_Work to complete_
1 > Return the part of the passage on the image sensor's data packets starting at "The CRCs illustrated" and ending at "72 in FIG. 2.", copied word for word.
2 > Resume the passage on the image sensor's data packets from its final sentence, keeping its technical style.

As a payload of the packet 101, “Data Payload” is configured. In the payload of the packet 101, for example, data of pixels constituting one line out of the data of the image captured by the CMOS image sensor 10 is stored. For example, transmission of the whole data of the image of one frame is to be performed using a plurality of packets.

As footer information of the packet 101, “Footer” is configured and optionally added (there is a case where “Footer” is not added).

FIG. 4 is a diagram illustrating an exemplary configuration of the packet 101 illustrated in FIG. 3. As illustrated in the figure, “Packet Header” of the packet 101 is constituted of data with 24 bytes in which a combination of “Header” with 6 bytes and a CRC with 2 bytes is repeated 3 times to be inserted. Furthermore, the data with 18 bytes except the top 6 bytes of “Packet Header” is used for an ECC.

Herein, the CRCs are, for example, values calculated as error detection codes for the data inserted as “Data Payload”. Moreover, in “Header”, for example, information for identifying the position of the line in the data of the image which line corresponds to the data inserted as “Data Payload” is included.

Moreover, in the example of FIG. 4, “Footer” which is an option is added to the packet 101 and a CRC with 2 bytes is inserted as “Footer”.

The CRCs illustrated in FIG. 4 are generated by the CRC circuit 71 in FIG. 2 and the ECC illustrated in FIG. 4 is generated by the ECC circuit 72 in FIG. 2.

Any of the CRC circuit 71 and the ECC circuit 72 of the PHY logic unit 34 in FIG. 2 is a circuit for a countermeasure against transmission errors and operates on the basis of the PHY logic clock. Namely, the CRC circuit 71 and the ECC circuit 72 are configured to operate upon supply of the PHY logic clock to the terminal 73-3 of the PHY logic unit 34.

Moreover, in FIG. 2, 8 pieces of enable provided corresponding to the terminal 74-1 to the terminal 74-8 are illustrated. Furthermore, a terminal 75-1 to a terminal 75-8 are provided to output the clock supplied to the terminal 74-1 to the terminal 74-8 along with the outputs of these 8 pieces of enable. For example, a transmission path between the CMOS image sensor 10 and the DSP are to be constituted of signal lines connected to the terminal 75-1 to the terminal 75-8 of the PHY logic unit 34. This transmission path is also referred to as lane (Lane).

The sensor control unit 35 in FIG. 2 is, for example, a unit controlling transmission and reception of control signals to/from a not-shown user interface. A three-line serial communication circuit 81 is configured to output the control signals corresponding to parameters supplied from the user interface to supply to the PHY logic unit 34.

_Data block_
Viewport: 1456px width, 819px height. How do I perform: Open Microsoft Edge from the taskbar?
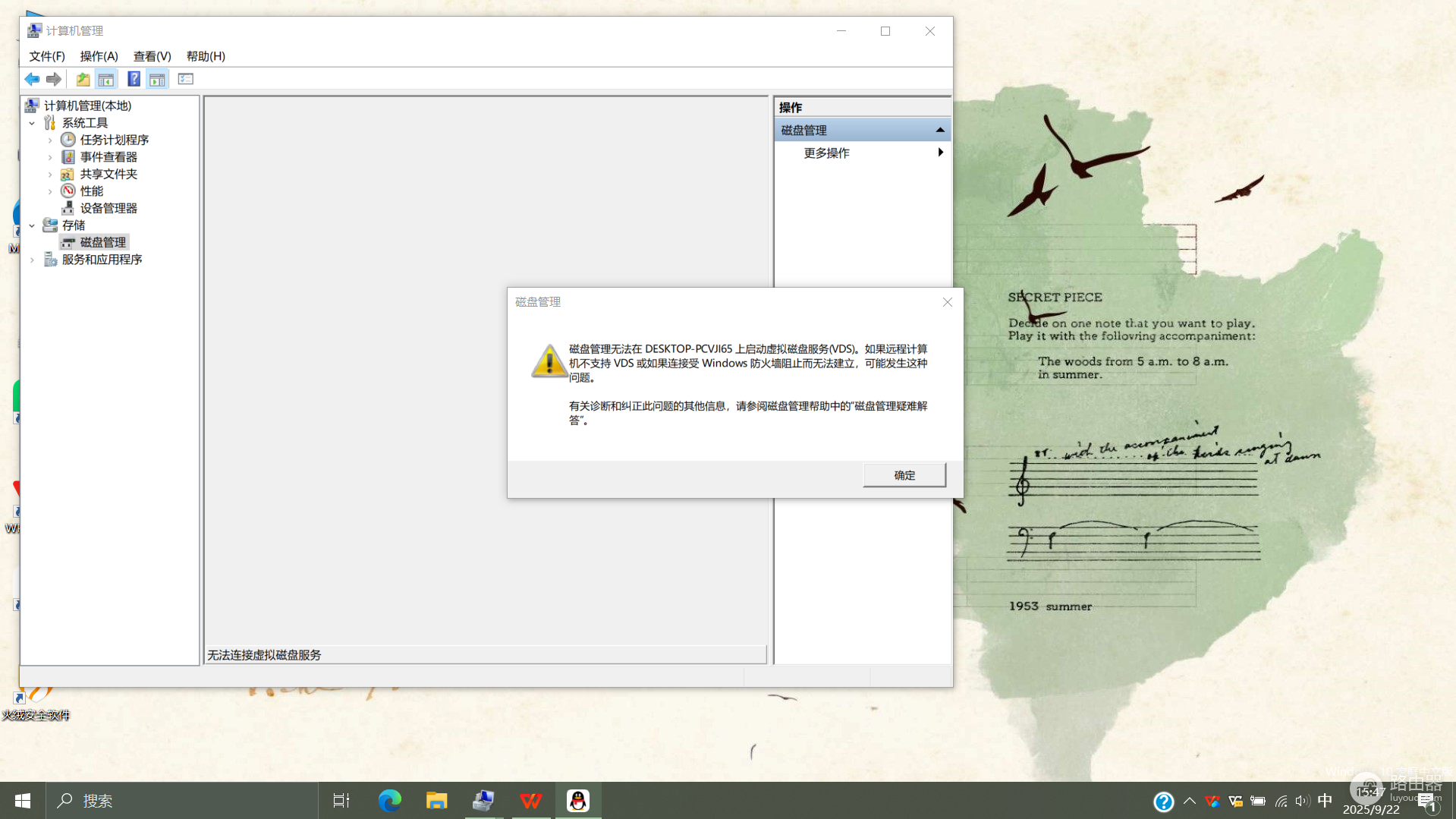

_Responses in order_
1 >
The CRCs illustrated in FIG. 4 are generated by the CRC circuit 71 in FIG. 2 and the ECC illustrated in FIG. 4 is generated by the ECC circuit 72 in FIG. 2.

2 >
As mentioned above, the CRC circuit 71 and the ECC circuit 72 of the PHY logic unit 34 operate upon supply of the PHY logic clock to the terminal 73-3.

However, there is also a case where a CRC or an ECC is not required in the data outputted by the sensor digital block 22. In the case of the configuration illustrated in FIG. 2, even in such a case, the PHY logic clock is always to be supplied to the terminal 73-3. When the CRC circuit 71 and the ECC circuit 72 operate, power consumption is to increase due to occurrence of a switching current, a leak current and the like. A technology has been being expected for effectively suppressing such power consumption.

Therefore, in the present technology, power consumption is effectively suppressed when a CRC or an ECC is not required. FIG. 5 is a diagram illustrating an exemplary configuration according to an embodiment of the present technology and a diagram for explaining a part of the CMOS image sensor 10 illustrated in FIG. 1 more in detail.

In FIG. 5, parts corresponding to those in FIG. 2 are provided with the same signs, have the similar functions as in the case of FIG. 2 and the detailed description of those is omitted.

In the example of FIG. 5, different from the case of FIG. 2, the PHY logic unit 34 is provided with a power saving control circuit 76. Moreover, in the example of FIG. 5, different from the case of FIG. 2, the sensor control unit 35 is provided with a clock control circuit 82.

Furthermore, in the example of FIG. 5, different from the case of FIG. 2, the clock generation unit 33 is provided with enable 62-3 and enable 62-4.

In the case of the configuration in FIG. 5, the CRC circuit 71 is configured to operate on the basis of a control clock supplied via the enable 62-3. Namely, upon supply of the control clock from the enable 62-3, the CRC circuit 71 operates, and upon suspension of the supply of the control clock from the enable 62-3, the CRC circuit 71 is also suspended.

Moreover, in the case of the configuration in FIG. 5, the ECC circuit 72 is configured to operate on the basis of a control clock supplied via the enable 62-4. Namely, upon supply of the control clock from the enable 62-4, the ECC circuit 72 operates, and upon suspension of the supply of the control clock from the enable 62-4, the ECC circuit 72 is also suspended.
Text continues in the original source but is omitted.